▶ WHAT IS NEEDED:
Reproduce the lines of the material below, from the line containing "Enable Display in QPilot Sources checkbox" through the end of the material, and omit the pictures.

▶ INPUT MATERIAL:
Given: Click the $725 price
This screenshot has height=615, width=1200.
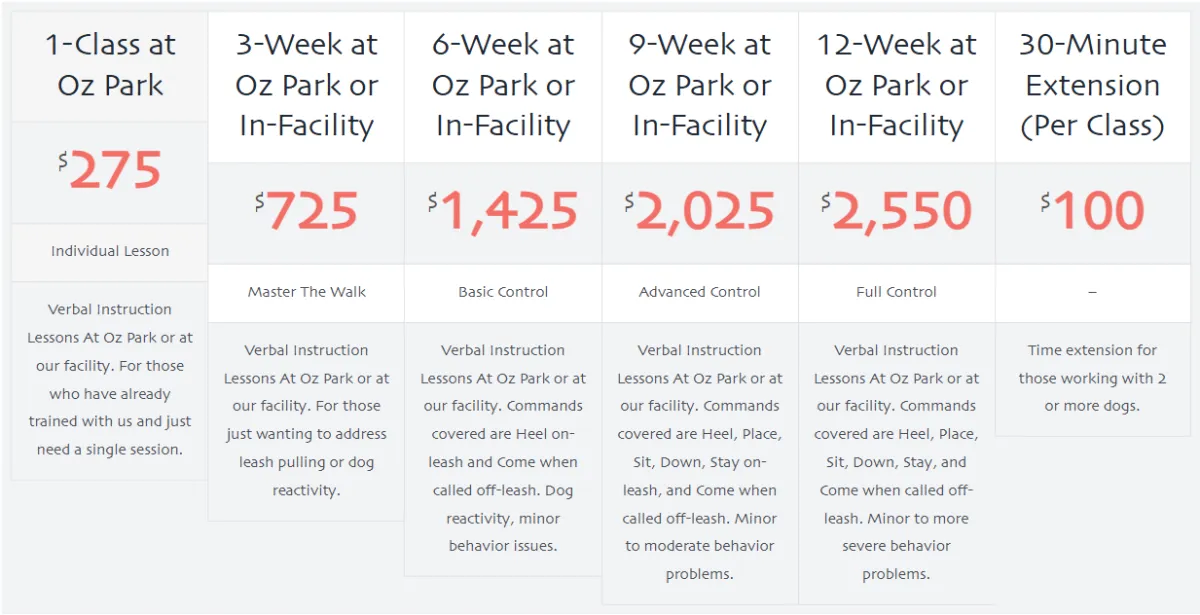Looking at the screenshot, I should 306,212.
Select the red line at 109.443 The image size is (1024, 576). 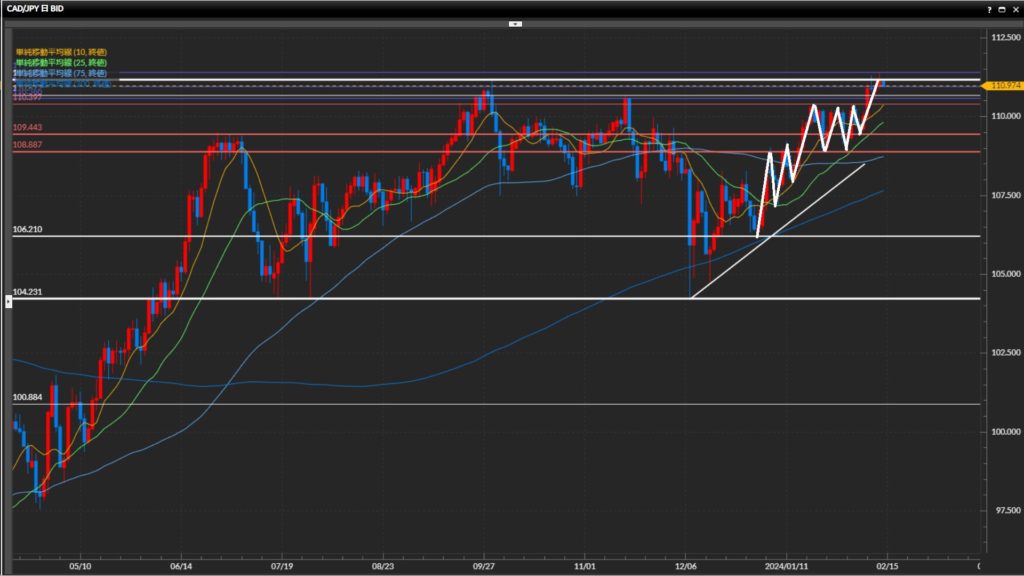(400, 134)
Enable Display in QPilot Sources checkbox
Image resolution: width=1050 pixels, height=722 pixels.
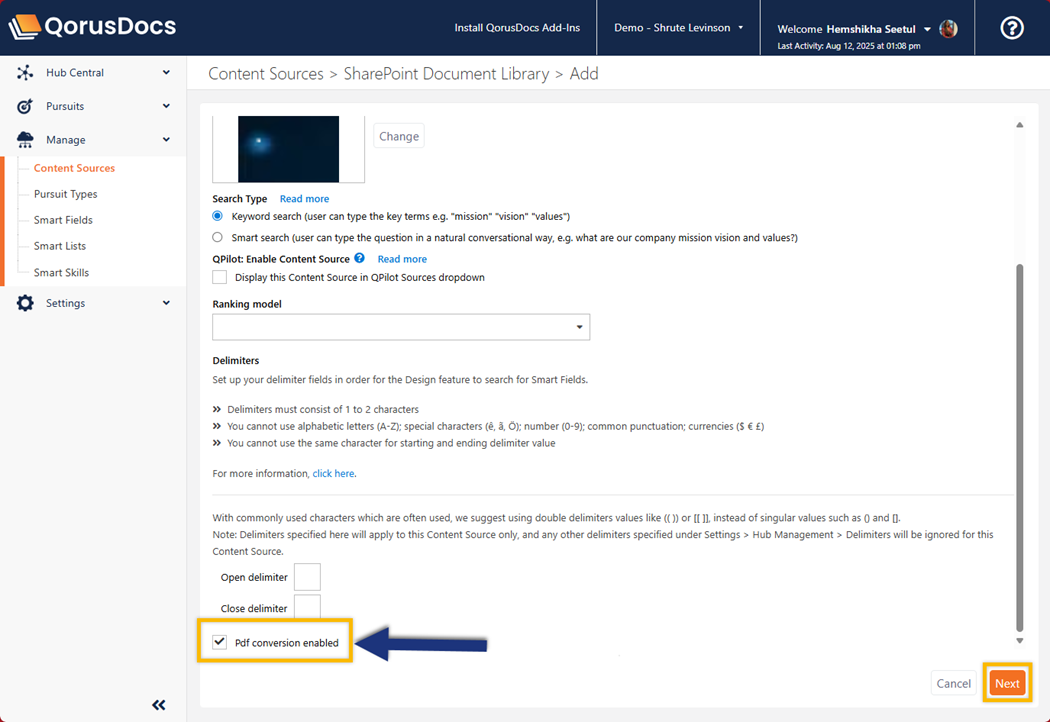[220, 277]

▶ WRITTEN ANSWER:
Enable Display in QPilot Sources checkbox
Image resolution: width=1050 pixels, height=722 pixels.
[220, 277]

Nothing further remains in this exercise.